Gotham Diary:
Plunge
18 March 2015
Picking up the current issue of The Nation this morning, after finishing with the Times, I had a sort of reverse sauna experience, plunging from an agreeably cool thought into a madly passionate screed — a juxtaposition that made the thought even more attractive. Both appeared in the “Books & the Arts” section at the back, which is not just the only section that I regularly read but the reason for continuing my subscription. The screed, an exaltation of the team of cartoonists that was massacred in January, was written by the editor of Cahiers du Cinéma, Stéphane Delorme. (“Team” is his word, and the subject of his fourth and final bullet point.) I don’t know if the now-venerable Cahiers was ever quite as edgy as Charlie Hebdo, but its subject matter has always been as graphic as Charlie‘s contents, and Delorme writes as if prepared to climb on board the younger vessel. “Now that literature in France has primarily become an unimportant society game, drawing brims with an understanding of the world.”
If you’ve read the piece, then you won’t be wondering why Delorme is so dismissive of literature, because the immediately preceding paragraphs concern the succès de scandale of Michel Houellebecq’s new book, Soumission. (I’m not going to translate that. You ought to have a dico on your phone if you don’t know what it means.) (Delmorme’s pep talk is entitled “Insoumission.”) I’d like to reproduce the entire essay, because it is so French, but a bit of the Houellebecq put-down will do nicely.
So Houellebecq becomes a word, an idea, the anti-Charlie. With his obsession for sullying everything, he is the embodiment of “meh” France, the rancid, depressive France of the beginning of this century. A France already anachronistic. A France represented by this intellectual without conviction, who tries things out “just to see,” to be less bored, who writes out of boredom. He is the typical French embodiment of a vintage trend, with his prose lifted from Flaubert, Céline and Sartre, but completely flattened out, deadly boring. He is the very picture of the writer without a conscience. Another sinister book was released at the same time, Jean Rolin’s Les Évenements, which shares Houellebecq’s petit-bourgeois fantasy of a civil war led by extremists coming along to entertain us. Now we must hold tight and not let these opportunistic vultures prowl around. Every one of these uninspired writers mired in the sordid and the police blotter merely gathers the crumbs left behind by journalists. We have to put an end to these so-called X-rays of French society, which only reveal their authors’ sad bile. If Charlie could make us understand once and for all that our era needs courage and conviction, and that we’re done with spinelessness — that would be a step in the right direction.

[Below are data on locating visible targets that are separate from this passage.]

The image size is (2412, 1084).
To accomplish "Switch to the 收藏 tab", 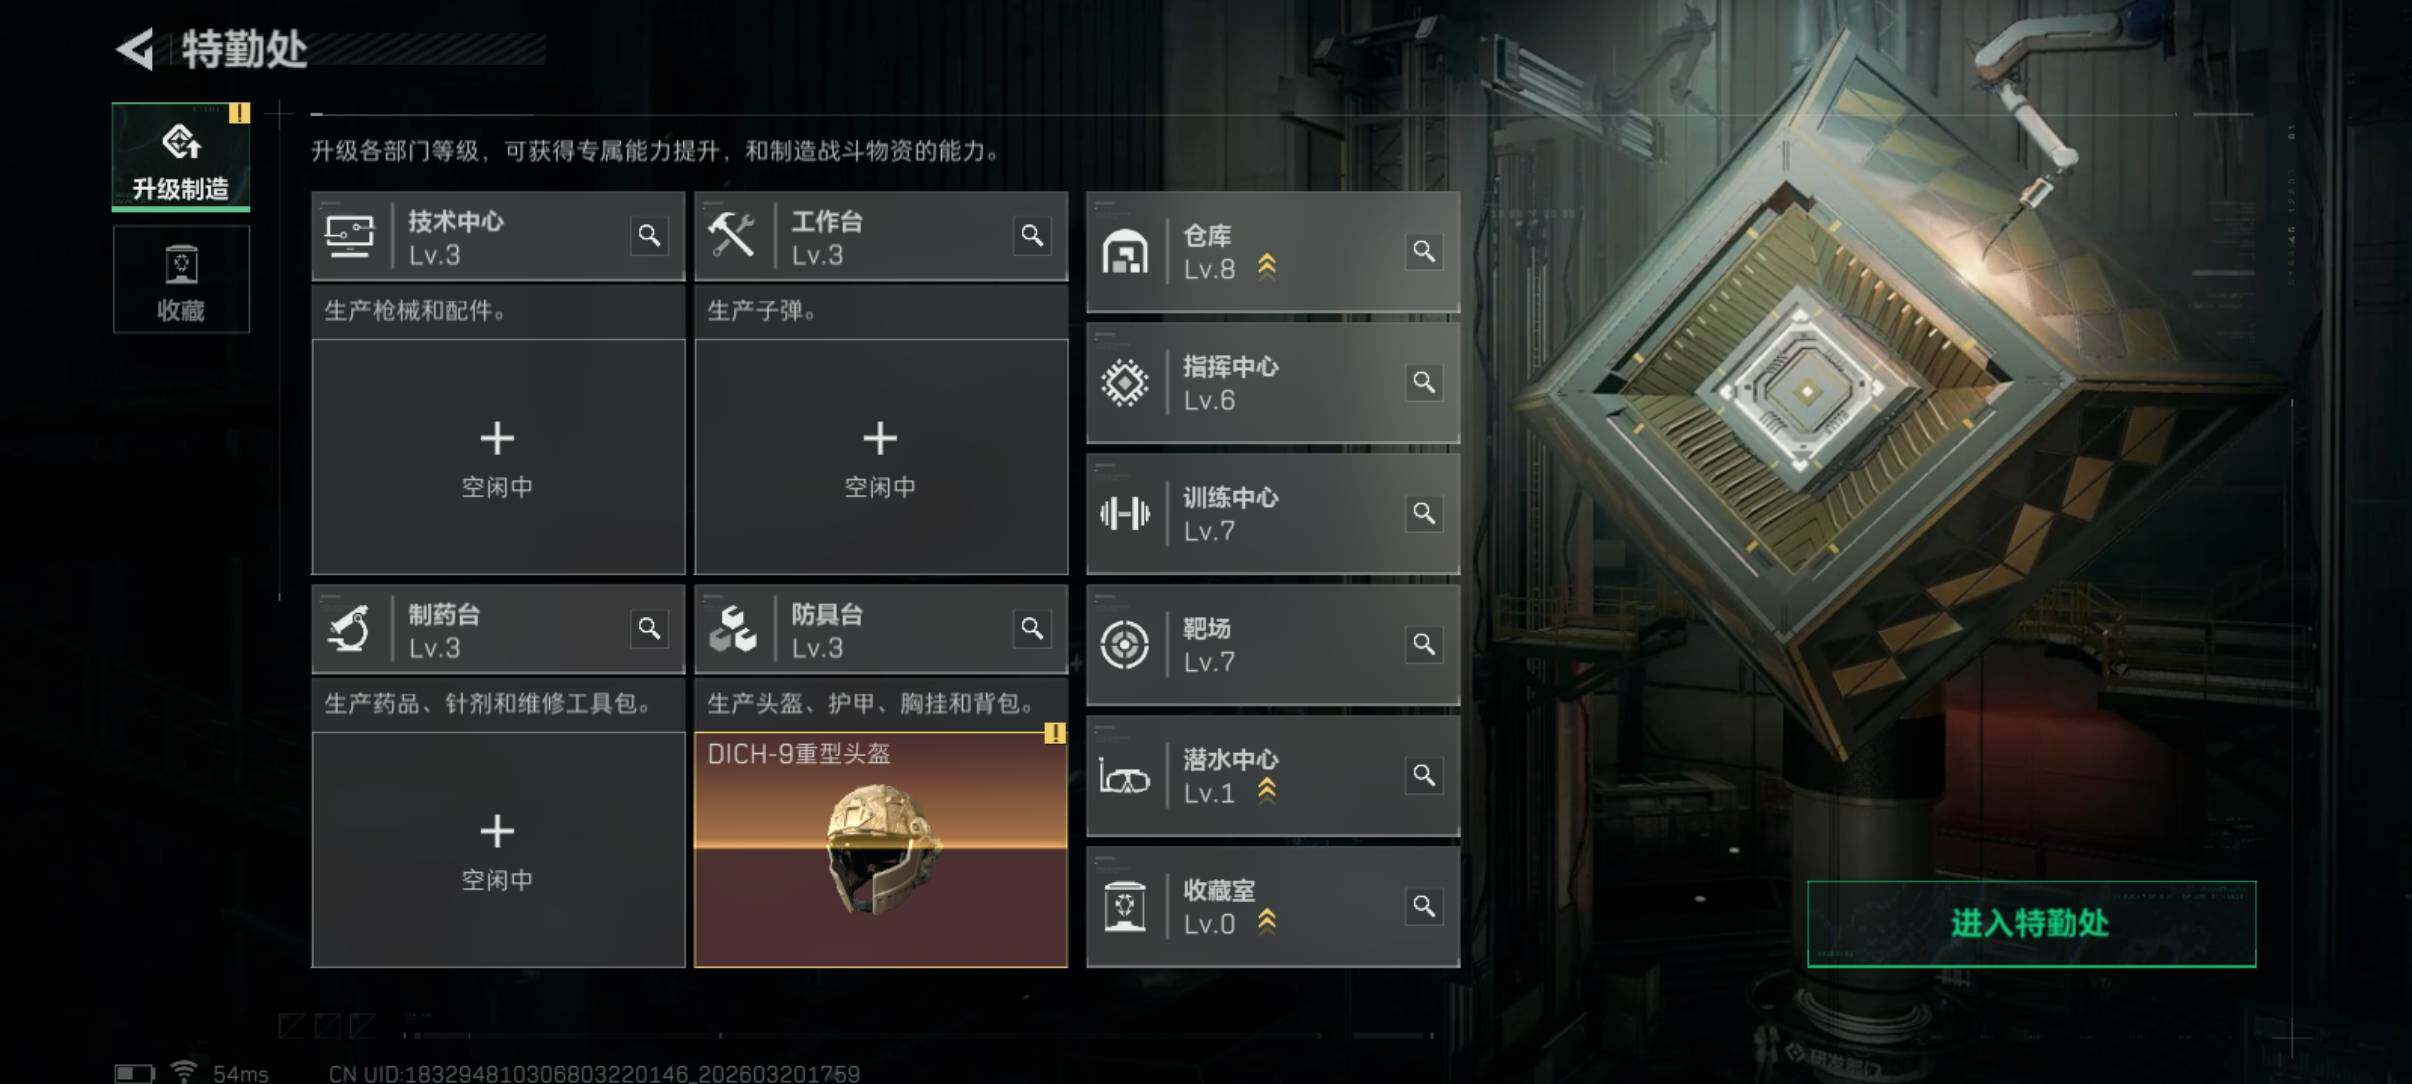I will pos(181,279).
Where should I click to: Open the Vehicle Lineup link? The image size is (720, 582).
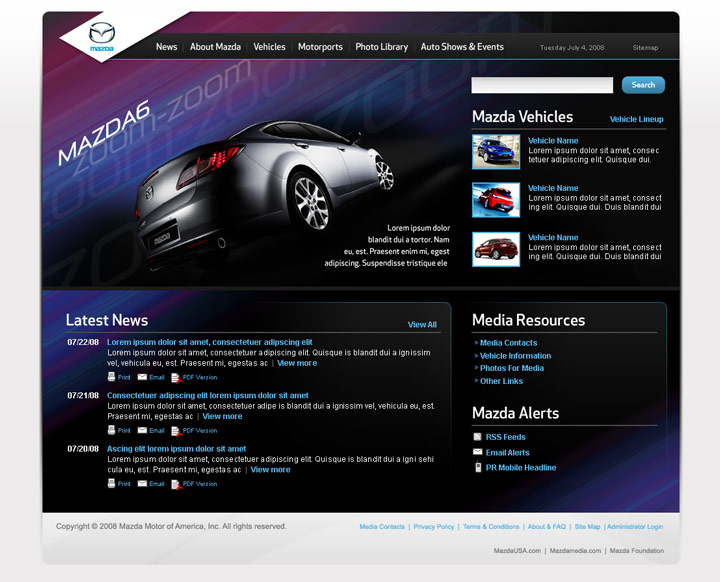click(636, 119)
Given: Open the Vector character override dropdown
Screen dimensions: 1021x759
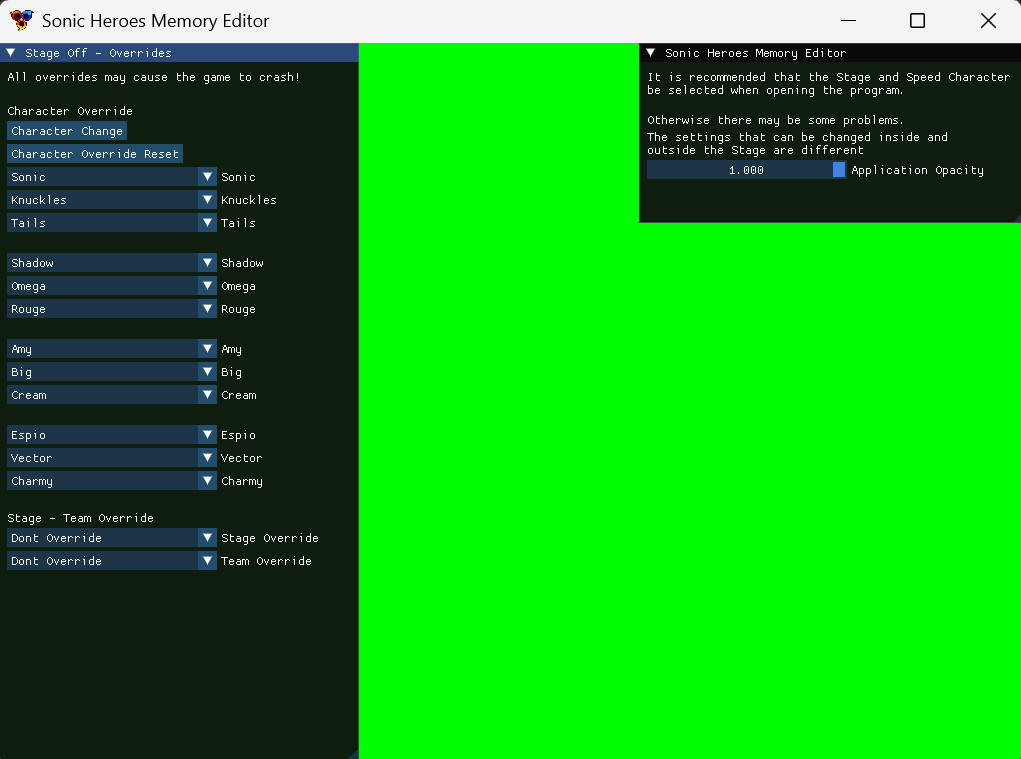Looking at the screenshot, I should [x=207, y=457].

My problem with French journalism is that I have no taste for this kind of rousing, I-feel-better-now excitement, even when it makes me smile, as this certainly did. A strong current of magical thinking — Writing makes it so — charges this sort of work, which nevertheless must eventually fall back on old-fashioned exhortation: we must cease being spineless. Now is the time for courage. Well, now is always the time for courage, and there hasn’t been a moment in the past several centuries when some Frenchman wasn’t writing this sort of thing. For all the good it does…
(For a surprisingly interesting, and not at all unfavorable, review of Soumission, see Mark Lilla’s piece in The New York Review of Books. But don’t be tempted to read Houellebecq in French; he really is deadly boring. That’s his style, and, happily, it fades to invisibility in lower-key English translation. In case you find the author’s pseudonym daunting, just remember Welbeck Street in London, but try not to emphasize the first syllable.)
Nicholas Elliott’s translation of “Insoumission” immediately follows a round-up review by Thomas Meany, “The Great Chastening.” I don’t want to say a word about this fine piece today — I wrote an entry of twice the ordinary length yesterday, and I have errands to run before lunch — but the cool thought that I mentioned is expressed in one brief snippet. Meany is writing about John Dunn, author of Breaking Democracy’s Spell — a book that I think I should like to read.
His prose is intellectually bracing, sometimes opaque, but often flashes with insight. He is a late expositor of what Cyril Connolly called the Mandarin style: “Its cardinal assumption is that neither the writer nor the reader is in a hurry, that both are in possession of a classical education and a private income.”
If the shoe fits, sit up in your chair. The problem here, of course, is that I am forever barraged by the common-sense urge to soften the mandarin manner, to open up the seams here and there with a bit of (surely unnecessary) explanation, to concede that I am in possession of an education that is not quite classical — not to mention hurrying along to those errands before lunch; sometimes, just to use meaningless and inelegant expressions, such as “sort of.”